Ce soir, dans la belle grande salle de la Philharmonie, le public est - sans surprise mais c'est néanmoins encourageant - d'âges divers et variés. Le premier rang, plein centre, n'est pas trop dur à assurer même si quelques quinquas essaient, les malheureux, de me prendre à la course lors du rush final...
20h30 : My Brightest Diamond, voilà une artiste à côté de laquelle je suis toujours passé, un peu effrayé par l'image de diva un peu perchée qu'elle dégageait. Au vu des cinquante minutes parfaites qu'elle nous a offertes ce soir, ce fut une grosse erreur : une voix stupéfiante, certes plus du côté de la technique de chant classique que de l'énergie rock'n'rollienne, une présence scénique à la fois émouvante et drôle, et des morceaux certes non conventionnels et ambitieux, mais toujours du bon côté du cœur. Entre ballades tourmentées soutenues par de sombres claviers (certaines en français…), envolées lyriques en solo et flashs électriques baroques (malgré des problèmes récurrents d'accordage de sa guitare), nous avons eu droit à un mini récital léger et paradoxalement intense, se terminant de manière sublime en solo sur une déclaration d'amour bouleversante à son fils. Bref, si le look vaguement glam de Shara Nova déconcerte par rapport à sa musique, ce fut ce soir pour moi une découverte majeure. Comme quoi il n'est jamais trop tard. Un nouvel album sort bientôt, je serai au rendez-vous.
21h45 : Deux batteries côte à côte sur scène, ça devient la mode (Oh Sees, King Gizzard...) et ça prouve que l'ami Ané a bel et bien décidé d'aborder ce soir, comme promis, sa musique par sa face la plus rock, la plus bruyante : ça fait plaisir ! Format quintette donc, avec le fidèle et très talentueux Thomas Poli aux claviers et à la guitare, le très démonstratif Jeff Hallam à la basse, et le feu roulant de percussions (ah oui, il y a aussi une petite batterie électronique pour compléter !) assuré par Etienne Bonhomme et Sacha Toorop…
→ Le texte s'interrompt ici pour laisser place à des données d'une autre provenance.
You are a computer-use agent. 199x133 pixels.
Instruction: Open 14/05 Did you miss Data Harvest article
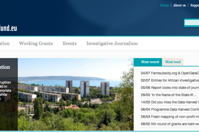coord(170,102)
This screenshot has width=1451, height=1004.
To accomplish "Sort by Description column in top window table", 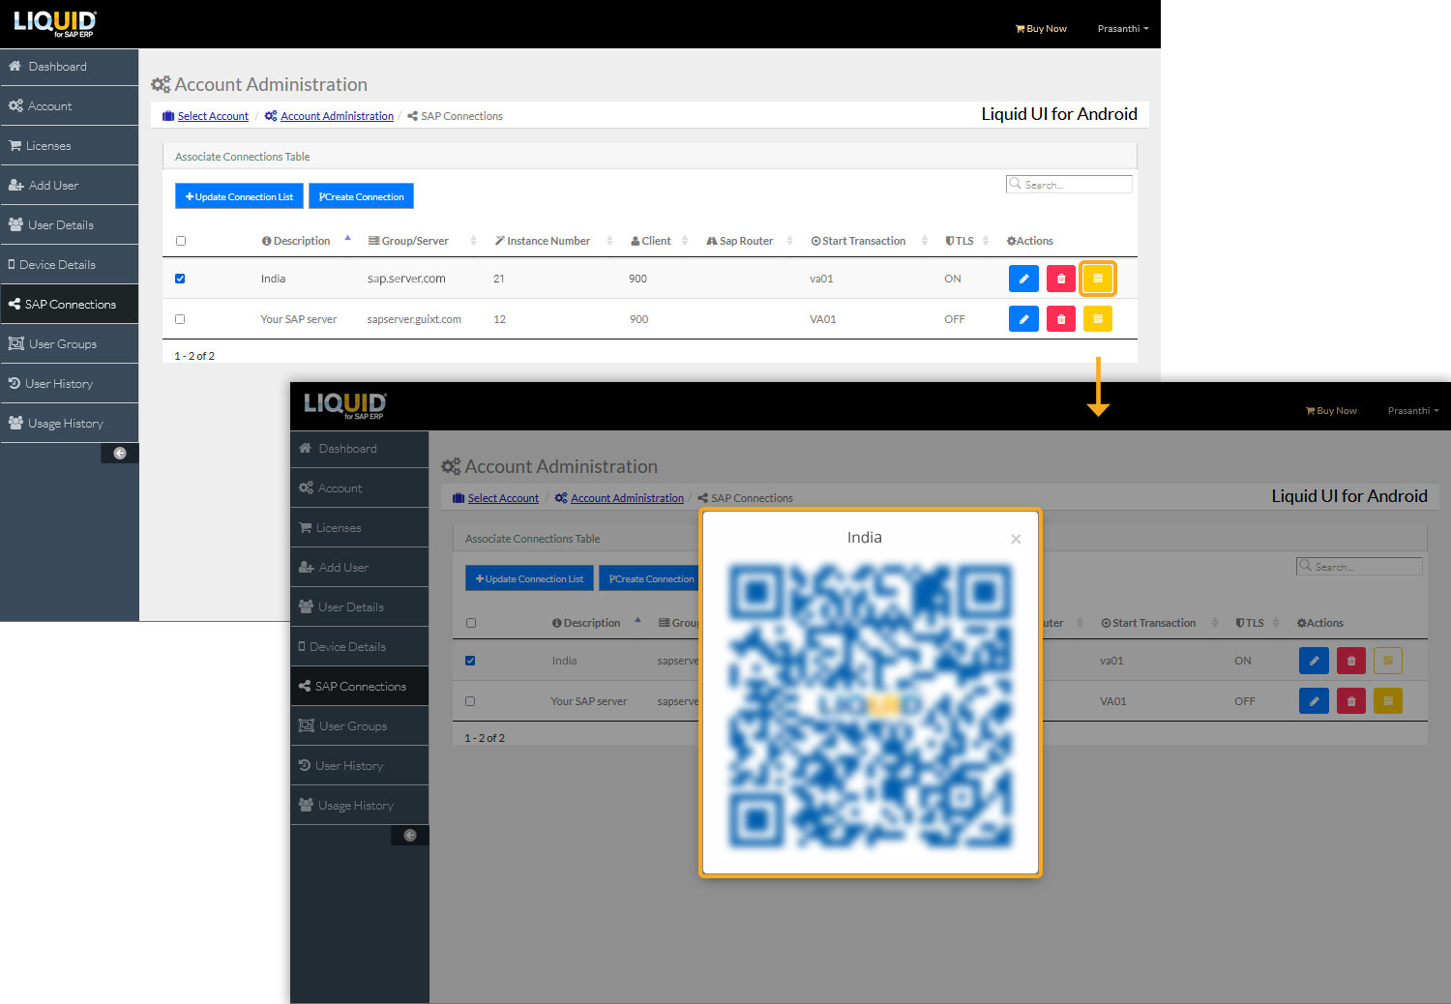I will click(301, 241).
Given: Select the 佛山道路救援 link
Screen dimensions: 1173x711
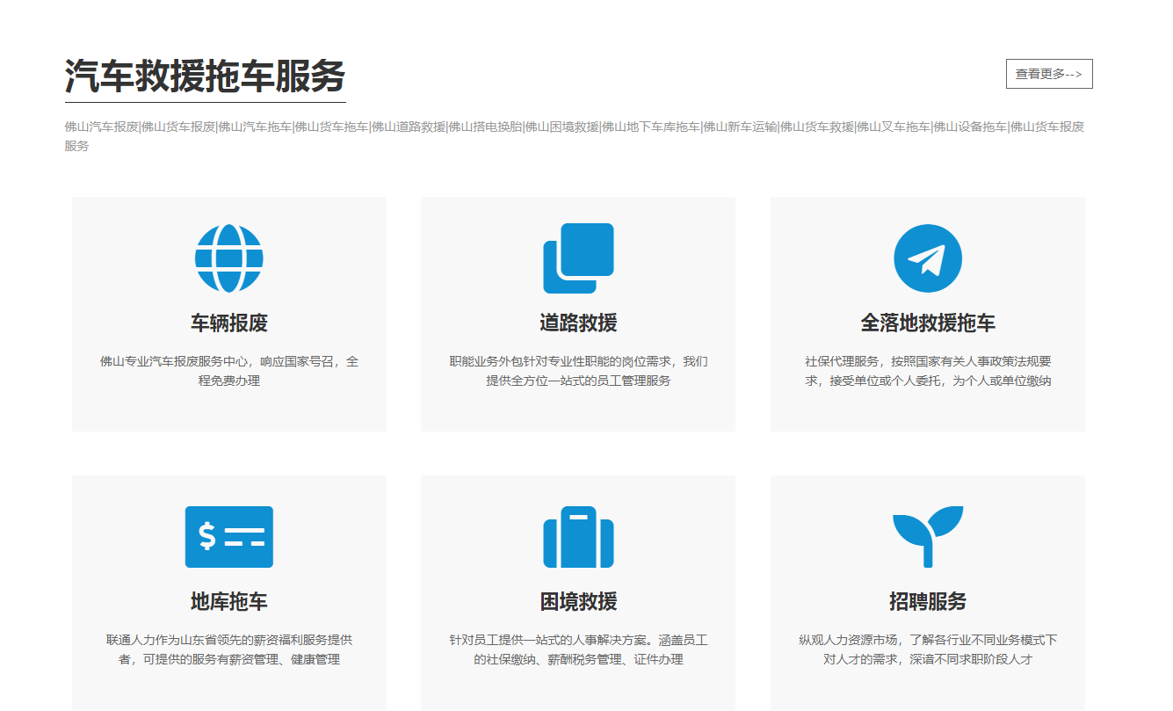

Comme sur son dernier album, qui va servir d’épine dorsale au set, Dominique A attaque par Cycle : combinaison plutôt équilibrée entre électronique dark et éclats rock vaguement bruitiste, le morceau donne bien l’esprit qui va régner ce soir sur la Philharmonie. Le son est évidemment excellent, avec la voix sans doute un peu trop en avant quand même, et un niveau sonore qui aurait mérité d’être plus élevé. Une version tendue, lyrique, absolument magnifique de La Peau vient très rapidement faire monter la température de la salle, le public répond présent… Dominique prend acte, avec satisfaction : « Ah oui, là, on vous sent, quand même ! ». Je me prépare mentalement pour ce qui pourrait bien devenir le meilleur concert que j’aurai jamais vu du "grand chauve". Sur Les Deux Côtés d’une Ombre, l’une des chansons les plus singulières de "Toute Latitude", franchement sombre pour le coup, Dominique qui pour une fois est sans sa guitare, s’autorise à danser, frôlant la frénésie sur la fin de ce morceau très électro-dark : on le sent désormais libéré de toute cette timidité, ce trouble qui le clouait jadis au sol, ses bras et ses jambes partent dans tous les sens, la transe est proche. Plus tard, il nous demandera : « Ça vous plaît de vieillir ? ». A un spectateur qui lui répondra « Oui ! », il répondra : « Oui, en fait, moi aussi… ! ». Et il est indiscutable que la maturité a apporté chez Dominique A une force impressionnante, qui lui permet de véritablement imposer sur scène ses chansons, pourtant toujours empreintes d’une sensibilité bouleversante. Je remarque quand même que Dominique a du mal à reprendre son souffle à la fin de sa démonstration de danse ! Comme quoi, l’âge n’a pas que des avantages…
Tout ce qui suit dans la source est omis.